**TEXTO FORNECIDO**
+---+

Estavam motivados pelos mais nobres ideais políticos, contemplando a bandeira de divisão do antigo Estado de Mato Grosso uno. A princípio, ainda não predominava intenção empresarial, que já se fazia necessária na edificação de um grande projeto jornalístico. Faziam parte do grupo: José Fragelli, que exercia o segundo mandato de deputado estadual, Dolor de Andrade, Rachid Saldanha Derzi, Antônio Marques, Waldir dos Santos Pereira e Fernando Corrêa da Costa, então governador do Mato Grosso, entre outros cidadãos em sintonia com os grandes desafios da época.

+---+

Dados armazenados

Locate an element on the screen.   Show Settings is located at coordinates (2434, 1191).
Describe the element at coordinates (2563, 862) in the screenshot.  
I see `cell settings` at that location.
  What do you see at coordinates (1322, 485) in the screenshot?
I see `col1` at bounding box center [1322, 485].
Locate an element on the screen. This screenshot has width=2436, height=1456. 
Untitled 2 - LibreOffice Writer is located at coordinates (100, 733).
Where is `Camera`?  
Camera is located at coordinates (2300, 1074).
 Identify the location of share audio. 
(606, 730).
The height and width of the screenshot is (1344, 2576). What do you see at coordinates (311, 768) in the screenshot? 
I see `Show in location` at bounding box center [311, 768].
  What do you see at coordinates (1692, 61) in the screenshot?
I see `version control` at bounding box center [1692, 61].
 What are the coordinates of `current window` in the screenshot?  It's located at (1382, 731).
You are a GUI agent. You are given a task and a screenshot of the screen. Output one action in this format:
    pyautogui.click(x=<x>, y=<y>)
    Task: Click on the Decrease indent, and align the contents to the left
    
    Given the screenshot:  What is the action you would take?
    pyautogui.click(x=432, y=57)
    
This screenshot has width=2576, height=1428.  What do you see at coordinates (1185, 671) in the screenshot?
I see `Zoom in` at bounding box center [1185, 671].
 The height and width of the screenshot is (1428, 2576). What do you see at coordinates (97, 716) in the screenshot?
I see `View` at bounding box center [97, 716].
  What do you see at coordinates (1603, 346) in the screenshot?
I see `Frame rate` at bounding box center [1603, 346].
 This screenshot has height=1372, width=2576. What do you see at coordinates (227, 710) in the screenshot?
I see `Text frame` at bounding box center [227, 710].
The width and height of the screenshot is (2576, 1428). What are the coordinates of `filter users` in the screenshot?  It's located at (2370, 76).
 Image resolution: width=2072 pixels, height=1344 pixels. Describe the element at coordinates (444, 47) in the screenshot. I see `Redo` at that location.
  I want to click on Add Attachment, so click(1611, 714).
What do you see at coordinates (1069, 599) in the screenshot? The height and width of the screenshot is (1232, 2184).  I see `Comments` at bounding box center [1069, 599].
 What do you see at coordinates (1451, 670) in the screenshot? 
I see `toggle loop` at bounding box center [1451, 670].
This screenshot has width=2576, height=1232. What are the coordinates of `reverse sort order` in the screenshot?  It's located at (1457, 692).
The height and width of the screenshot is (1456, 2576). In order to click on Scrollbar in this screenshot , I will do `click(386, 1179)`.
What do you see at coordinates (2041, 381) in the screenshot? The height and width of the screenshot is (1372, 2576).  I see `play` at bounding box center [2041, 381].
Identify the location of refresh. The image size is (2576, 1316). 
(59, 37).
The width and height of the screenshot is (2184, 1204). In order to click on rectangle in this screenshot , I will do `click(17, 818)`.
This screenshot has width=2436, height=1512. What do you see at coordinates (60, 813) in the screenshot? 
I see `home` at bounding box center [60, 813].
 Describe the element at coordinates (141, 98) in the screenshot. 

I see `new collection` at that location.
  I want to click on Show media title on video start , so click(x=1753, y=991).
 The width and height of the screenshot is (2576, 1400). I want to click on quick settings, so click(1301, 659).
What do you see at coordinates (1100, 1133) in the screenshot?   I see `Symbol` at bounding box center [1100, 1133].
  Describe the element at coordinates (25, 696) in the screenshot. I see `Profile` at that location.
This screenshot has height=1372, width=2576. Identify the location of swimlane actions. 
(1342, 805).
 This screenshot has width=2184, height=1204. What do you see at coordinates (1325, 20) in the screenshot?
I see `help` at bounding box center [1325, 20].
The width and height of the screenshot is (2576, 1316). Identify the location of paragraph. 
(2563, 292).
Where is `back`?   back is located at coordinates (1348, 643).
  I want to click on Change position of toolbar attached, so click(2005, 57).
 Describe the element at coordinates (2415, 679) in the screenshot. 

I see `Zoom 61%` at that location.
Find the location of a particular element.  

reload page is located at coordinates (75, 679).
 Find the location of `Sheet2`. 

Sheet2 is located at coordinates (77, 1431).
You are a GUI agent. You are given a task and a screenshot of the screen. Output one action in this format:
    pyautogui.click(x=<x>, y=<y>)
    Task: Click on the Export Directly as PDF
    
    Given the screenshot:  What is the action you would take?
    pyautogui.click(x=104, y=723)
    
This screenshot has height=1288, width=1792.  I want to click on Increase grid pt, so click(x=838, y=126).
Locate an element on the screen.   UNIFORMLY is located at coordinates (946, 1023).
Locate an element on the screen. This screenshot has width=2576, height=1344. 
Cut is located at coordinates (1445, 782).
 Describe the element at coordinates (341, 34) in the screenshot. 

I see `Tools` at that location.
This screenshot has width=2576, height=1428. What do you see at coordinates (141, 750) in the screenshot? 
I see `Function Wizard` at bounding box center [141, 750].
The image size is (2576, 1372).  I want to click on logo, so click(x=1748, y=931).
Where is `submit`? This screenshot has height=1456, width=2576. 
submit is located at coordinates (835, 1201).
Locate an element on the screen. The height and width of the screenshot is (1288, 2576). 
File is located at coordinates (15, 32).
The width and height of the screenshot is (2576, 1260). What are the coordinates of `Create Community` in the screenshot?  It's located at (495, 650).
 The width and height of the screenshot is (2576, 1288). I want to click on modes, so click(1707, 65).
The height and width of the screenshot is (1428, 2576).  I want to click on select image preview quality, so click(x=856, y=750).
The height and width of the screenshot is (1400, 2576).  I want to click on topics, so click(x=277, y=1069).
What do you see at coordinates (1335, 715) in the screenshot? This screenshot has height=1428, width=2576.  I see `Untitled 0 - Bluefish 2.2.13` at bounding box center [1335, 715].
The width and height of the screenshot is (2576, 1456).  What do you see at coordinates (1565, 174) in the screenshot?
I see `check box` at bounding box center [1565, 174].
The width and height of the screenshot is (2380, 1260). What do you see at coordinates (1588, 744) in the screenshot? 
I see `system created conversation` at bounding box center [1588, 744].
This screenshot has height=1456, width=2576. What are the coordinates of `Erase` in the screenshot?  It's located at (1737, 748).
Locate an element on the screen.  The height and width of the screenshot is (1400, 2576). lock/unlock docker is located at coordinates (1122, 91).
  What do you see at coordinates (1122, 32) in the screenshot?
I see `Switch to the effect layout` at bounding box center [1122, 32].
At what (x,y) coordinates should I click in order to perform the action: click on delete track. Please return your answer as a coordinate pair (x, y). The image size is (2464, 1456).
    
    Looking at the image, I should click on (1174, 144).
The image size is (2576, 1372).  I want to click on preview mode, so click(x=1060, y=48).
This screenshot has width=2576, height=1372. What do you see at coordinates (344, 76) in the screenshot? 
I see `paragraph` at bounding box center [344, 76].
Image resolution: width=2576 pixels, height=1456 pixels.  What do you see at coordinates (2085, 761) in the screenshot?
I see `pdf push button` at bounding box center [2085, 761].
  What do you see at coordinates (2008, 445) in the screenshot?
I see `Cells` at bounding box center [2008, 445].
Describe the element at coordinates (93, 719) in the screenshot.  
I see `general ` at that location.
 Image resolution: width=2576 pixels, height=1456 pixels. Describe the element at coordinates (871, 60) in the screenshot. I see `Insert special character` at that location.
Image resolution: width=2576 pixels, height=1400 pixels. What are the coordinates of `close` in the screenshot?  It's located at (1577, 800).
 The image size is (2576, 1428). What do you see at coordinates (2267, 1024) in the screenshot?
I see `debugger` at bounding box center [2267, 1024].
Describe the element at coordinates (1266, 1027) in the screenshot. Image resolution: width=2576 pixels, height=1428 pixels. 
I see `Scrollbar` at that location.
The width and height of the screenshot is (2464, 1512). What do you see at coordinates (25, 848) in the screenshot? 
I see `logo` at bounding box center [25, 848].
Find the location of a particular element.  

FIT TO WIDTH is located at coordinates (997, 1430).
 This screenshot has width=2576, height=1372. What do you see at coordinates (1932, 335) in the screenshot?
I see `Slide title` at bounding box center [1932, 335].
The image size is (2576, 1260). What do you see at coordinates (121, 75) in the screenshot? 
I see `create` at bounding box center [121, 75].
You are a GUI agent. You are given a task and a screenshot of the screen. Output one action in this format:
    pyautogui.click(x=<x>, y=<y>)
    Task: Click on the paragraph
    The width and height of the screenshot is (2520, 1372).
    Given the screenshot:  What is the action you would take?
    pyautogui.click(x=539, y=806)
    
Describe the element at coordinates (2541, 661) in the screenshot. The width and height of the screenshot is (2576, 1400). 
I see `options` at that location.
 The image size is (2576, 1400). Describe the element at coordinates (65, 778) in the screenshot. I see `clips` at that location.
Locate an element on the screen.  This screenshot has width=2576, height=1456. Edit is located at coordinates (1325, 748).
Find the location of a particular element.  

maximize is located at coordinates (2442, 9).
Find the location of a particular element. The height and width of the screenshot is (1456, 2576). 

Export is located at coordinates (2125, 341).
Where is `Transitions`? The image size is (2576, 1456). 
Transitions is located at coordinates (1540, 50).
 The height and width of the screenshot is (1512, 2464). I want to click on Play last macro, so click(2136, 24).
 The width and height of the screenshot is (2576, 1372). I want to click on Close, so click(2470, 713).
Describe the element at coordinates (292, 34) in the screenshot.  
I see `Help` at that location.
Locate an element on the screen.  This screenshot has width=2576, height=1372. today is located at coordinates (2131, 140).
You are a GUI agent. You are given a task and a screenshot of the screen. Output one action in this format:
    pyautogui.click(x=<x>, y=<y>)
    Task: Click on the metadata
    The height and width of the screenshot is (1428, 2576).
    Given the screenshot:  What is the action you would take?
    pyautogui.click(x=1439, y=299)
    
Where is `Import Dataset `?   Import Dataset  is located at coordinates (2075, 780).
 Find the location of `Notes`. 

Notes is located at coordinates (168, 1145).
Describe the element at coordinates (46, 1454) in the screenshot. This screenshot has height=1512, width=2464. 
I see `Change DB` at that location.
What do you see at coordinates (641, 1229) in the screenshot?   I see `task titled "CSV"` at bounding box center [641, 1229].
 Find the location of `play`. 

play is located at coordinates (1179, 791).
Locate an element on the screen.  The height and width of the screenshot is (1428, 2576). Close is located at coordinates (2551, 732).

+---+

**TAREFAS A REALIZAR**
1) Reescreva de forma mais breve o parágrafo do texto fornecido que começa com "Estavam motivados pelos", mantendo os fatos principais.
2) Repita sem alterações o trecho do texto fornecido que vai de "Estavam motivados pelos" a "desafios da época.".

**SOLUÇÕES A SEGUIR**
1) Movido pelos ideais políticos de divisão do antigo Mato Grosso uno, e ainda sem predominar a intenção empresarial que já se fazia necessária para um grande projeto jornalístico, o grupo reunia José Fragelli (em seu segundo mandato de deputado estadual), Dolor de Andrade, Rachid Saldanha Derzi, Antônio Marques, Waldir dos Santos Pereira e Fernando Corrêa da Costa, então governador de Mato Grosso, entre outros cidadãos.

2)
Estavam motivados pelos mais nobres ideais políticos, contemplando a bandeira de divisão do antigo Estado de Mato Grosso uno. A princípio, ainda não predominava intenção empresarial, que já se fazia necessária na edificação de um grande projeto jornalístico. Faziam parte do grupo: José Fragelli, que exercia o segundo mandato de deputado estadual, Dolor de Andrade, Rachid Saldanha Derzi, Antônio Marques, Waldir dos Santos Pereira e Fernando Corrêa da Costa, então governador do Mato Grosso, entre outros cidadãos em sintonia com os grandes desafios da época.